Output all of the records exactly as written.

======== Dataset records ========

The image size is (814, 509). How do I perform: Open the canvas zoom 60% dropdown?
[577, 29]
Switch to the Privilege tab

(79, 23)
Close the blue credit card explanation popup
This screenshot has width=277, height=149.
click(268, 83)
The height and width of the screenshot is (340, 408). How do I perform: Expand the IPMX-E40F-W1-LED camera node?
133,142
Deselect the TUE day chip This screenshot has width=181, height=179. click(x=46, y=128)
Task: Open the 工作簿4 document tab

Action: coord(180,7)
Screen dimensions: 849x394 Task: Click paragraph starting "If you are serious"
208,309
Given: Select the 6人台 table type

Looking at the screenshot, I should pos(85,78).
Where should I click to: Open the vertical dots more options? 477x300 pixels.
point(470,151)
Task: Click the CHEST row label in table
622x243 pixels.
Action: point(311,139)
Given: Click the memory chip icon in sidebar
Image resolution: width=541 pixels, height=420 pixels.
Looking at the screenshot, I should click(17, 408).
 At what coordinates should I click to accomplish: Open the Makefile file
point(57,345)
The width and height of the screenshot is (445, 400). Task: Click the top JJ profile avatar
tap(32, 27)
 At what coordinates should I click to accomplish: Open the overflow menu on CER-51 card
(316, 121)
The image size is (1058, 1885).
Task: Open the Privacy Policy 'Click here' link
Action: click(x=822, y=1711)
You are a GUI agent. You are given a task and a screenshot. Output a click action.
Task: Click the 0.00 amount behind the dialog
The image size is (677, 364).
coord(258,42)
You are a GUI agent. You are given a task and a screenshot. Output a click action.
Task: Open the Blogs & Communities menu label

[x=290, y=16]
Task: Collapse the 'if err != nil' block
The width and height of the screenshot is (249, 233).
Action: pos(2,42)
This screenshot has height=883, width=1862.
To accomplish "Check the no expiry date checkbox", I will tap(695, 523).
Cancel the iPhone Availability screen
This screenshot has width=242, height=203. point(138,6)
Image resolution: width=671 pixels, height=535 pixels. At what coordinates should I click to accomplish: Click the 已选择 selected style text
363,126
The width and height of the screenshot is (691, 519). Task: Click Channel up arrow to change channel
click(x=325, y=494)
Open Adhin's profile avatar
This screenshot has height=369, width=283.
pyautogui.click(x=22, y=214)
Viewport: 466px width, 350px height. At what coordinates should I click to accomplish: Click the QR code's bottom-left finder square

========

#### [Answer section]
The image size is (814, 509). How do I perform: Open the canvas zoom 60% dropdown?
[577, 29]
Switch to the Privilege tab

(79, 23)
Close the blue credit card explanation popup
This screenshot has width=277, height=149.
click(268, 83)
The height and width of the screenshot is (340, 408). How do I perform: Expand the IPMX-E40F-W1-LED camera node?
133,142
Deselect the TUE day chip This screenshot has width=181, height=179. click(x=46, y=128)
Task: Open the 工作簿4 document tab

Action: coord(180,7)
Screen dimensions: 849x394 Task: Click paragraph starting "If you are serious"
208,309
Given: Select the 6人台 table type

Looking at the screenshot, I should pos(85,78).
Where should I click to: Open the vertical dots more options? 477x300 pixels.
point(470,151)
Task: Click the CHEST row label in table
622x243 pixels.
Action: point(311,139)
Given: Click the memory chip icon in sidebar
Image resolution: width=541 pixels, height=420 pixels.
Looking at the screenshot, I should click(17, 408).
 At what coordinates should I click to accomplish: Open the Makefile file
point(57,345)
The width and height of the screenshot is (445, 400). Task: Click the top JJ profile avatar
tap(32, 27)
 At what coordinates should I click to accomplish: Open the overflow menu on CER-51 card
(316, 121)
The image size is (1058, 1885).
Task: Open the Privacy Policy 'Click here' link
Action: click(x=822, y=1711)
You are a GUI agent. You are given a task and a screenshot. Output a click action.
Task: Click the 0.00 amount behind the dialog
The image size is (677, 364).
coord(258,42)
You are a GUI agent. You are given a task and a screenshot. Output a click action.
Task: Open the Blogs & Communities menu label

[x=290, y=16]
Task: Collapse the 'if err != nil' block
The width and height of the screenshot is (249, 233).
Action: pos(2,42)
This screenshot has height=883, width=1862.
To accomplish "Check the no expiry date checkbox", I will tap(695, 523).
Cancel the iPhone Availability screen
This screenshot has width=242, height=203. point(138,6)
Image resolution: width=671 pixels, height=535 pixels. At what coordinates should I click to accomplish: Click the 已选择 selected style text
363,126
The width and height of the screenshot is (691, 519). Task: Click Channel up arrow to change channel
click(x=325, y=494)
Open Adhin's profile avatar
This screenshot has height=369, width=283.
pyautogui.click(x=22, y=214)
Viewport: 466px width, 350px height. At what coordinates should I click to accomplish: Click the QR code's bottom-left finder square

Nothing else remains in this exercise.